Passage for review -
# # #

3️⃣

Clustering Obstacles

You have a way to segment points and recognize which ones represent obstacles for your car. It would be great to break up and group those obstacle points, especially if you want to do multiple object tracking with cars, pedestrians, and bicyclists, for instance. One way to do that grouping and cluster point cloud data is called euclidean clustering.

Euclidean Clustering

The idea is you associate groups of points by how close together they are. To do a nearest neighbor search efficiently, you use a KD-Tree data structure which, on average, speeds up your look up time from O(n) to O(log(n)). This is because the tree allows you to better break up your search space. By grouping points into regions in a KD-Tree, you can avoid calculating distance for possibly thousands of points just because you know they are not even considered in a close enough region.

Euclidean Clustering Arguments

Implementing KD-Tree

Tree separating x and y regions.

Now let’s talk about how exactly the tree is created.

# # #

Exercise -
Could you copy, word for word, the part of the passage on clustering obstacles that starts at the words "You have a way" and ends after "close enough region."? This material has no connection to the passage on clustering obstacles.

[Records from a data source]

# # #

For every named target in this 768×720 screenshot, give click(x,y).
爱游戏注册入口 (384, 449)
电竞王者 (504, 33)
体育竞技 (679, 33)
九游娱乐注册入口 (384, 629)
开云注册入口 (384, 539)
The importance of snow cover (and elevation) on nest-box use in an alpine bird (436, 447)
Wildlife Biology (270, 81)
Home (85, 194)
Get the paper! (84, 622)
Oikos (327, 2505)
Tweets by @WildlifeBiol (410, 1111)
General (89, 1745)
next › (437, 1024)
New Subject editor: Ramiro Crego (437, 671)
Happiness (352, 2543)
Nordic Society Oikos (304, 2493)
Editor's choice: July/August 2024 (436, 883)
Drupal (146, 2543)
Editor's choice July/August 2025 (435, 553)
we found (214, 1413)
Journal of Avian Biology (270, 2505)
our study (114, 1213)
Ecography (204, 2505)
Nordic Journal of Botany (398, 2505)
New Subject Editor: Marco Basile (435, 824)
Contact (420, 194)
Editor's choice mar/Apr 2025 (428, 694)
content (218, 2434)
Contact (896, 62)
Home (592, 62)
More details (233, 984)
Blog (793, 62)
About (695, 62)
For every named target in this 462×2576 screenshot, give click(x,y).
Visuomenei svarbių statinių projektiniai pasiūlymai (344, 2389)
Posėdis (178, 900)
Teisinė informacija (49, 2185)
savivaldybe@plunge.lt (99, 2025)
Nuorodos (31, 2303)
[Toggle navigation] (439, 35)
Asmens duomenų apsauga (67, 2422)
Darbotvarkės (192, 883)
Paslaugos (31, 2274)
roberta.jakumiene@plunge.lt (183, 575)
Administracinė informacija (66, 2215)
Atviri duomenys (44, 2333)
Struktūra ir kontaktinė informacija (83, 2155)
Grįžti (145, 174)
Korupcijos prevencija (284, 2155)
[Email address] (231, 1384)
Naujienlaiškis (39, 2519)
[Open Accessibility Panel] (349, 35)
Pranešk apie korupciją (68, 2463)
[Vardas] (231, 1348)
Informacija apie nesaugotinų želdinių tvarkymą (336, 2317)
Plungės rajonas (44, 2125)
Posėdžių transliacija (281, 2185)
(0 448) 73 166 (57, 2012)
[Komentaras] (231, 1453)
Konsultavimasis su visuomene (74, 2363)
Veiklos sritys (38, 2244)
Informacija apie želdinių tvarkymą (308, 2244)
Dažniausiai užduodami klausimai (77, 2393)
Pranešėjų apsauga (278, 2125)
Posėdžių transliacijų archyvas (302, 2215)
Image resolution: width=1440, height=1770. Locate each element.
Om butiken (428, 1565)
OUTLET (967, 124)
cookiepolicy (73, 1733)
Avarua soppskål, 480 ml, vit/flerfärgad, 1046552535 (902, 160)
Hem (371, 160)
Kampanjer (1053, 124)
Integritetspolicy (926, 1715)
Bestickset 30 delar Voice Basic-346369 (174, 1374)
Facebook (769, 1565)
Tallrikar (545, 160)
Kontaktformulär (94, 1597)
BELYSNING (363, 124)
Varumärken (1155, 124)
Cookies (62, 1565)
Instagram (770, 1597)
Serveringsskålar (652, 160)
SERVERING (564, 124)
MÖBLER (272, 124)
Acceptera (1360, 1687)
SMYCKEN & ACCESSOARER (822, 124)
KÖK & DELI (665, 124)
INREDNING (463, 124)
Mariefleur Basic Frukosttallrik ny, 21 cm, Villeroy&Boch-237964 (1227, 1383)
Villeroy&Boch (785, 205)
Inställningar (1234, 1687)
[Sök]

# # #

Exercise output -
You have a way to segment points and recognize which ones represent obstacles for your car. It would be great to break up and group those obstacle points, especially if you want to do multiple object tracking with cars, pedestrians, and bicyclists, for instance. One way to do that grouping and cluster point cloud data is called euclidean clustering.

Euclidean Clustering

The idea is you associate groups of points by how close together they are. To do a nearest neighbor search efficiently, you use a KD-Tree data structure which, on average, speeds up your look up time from O(n) to O(log(n)). This is because the tree allows you to better break up your search space. By grouping points into regions in a KD-Tree, you can avoid calculating distance for possibly thousands of points just because you know they are not even considered in a close enough region.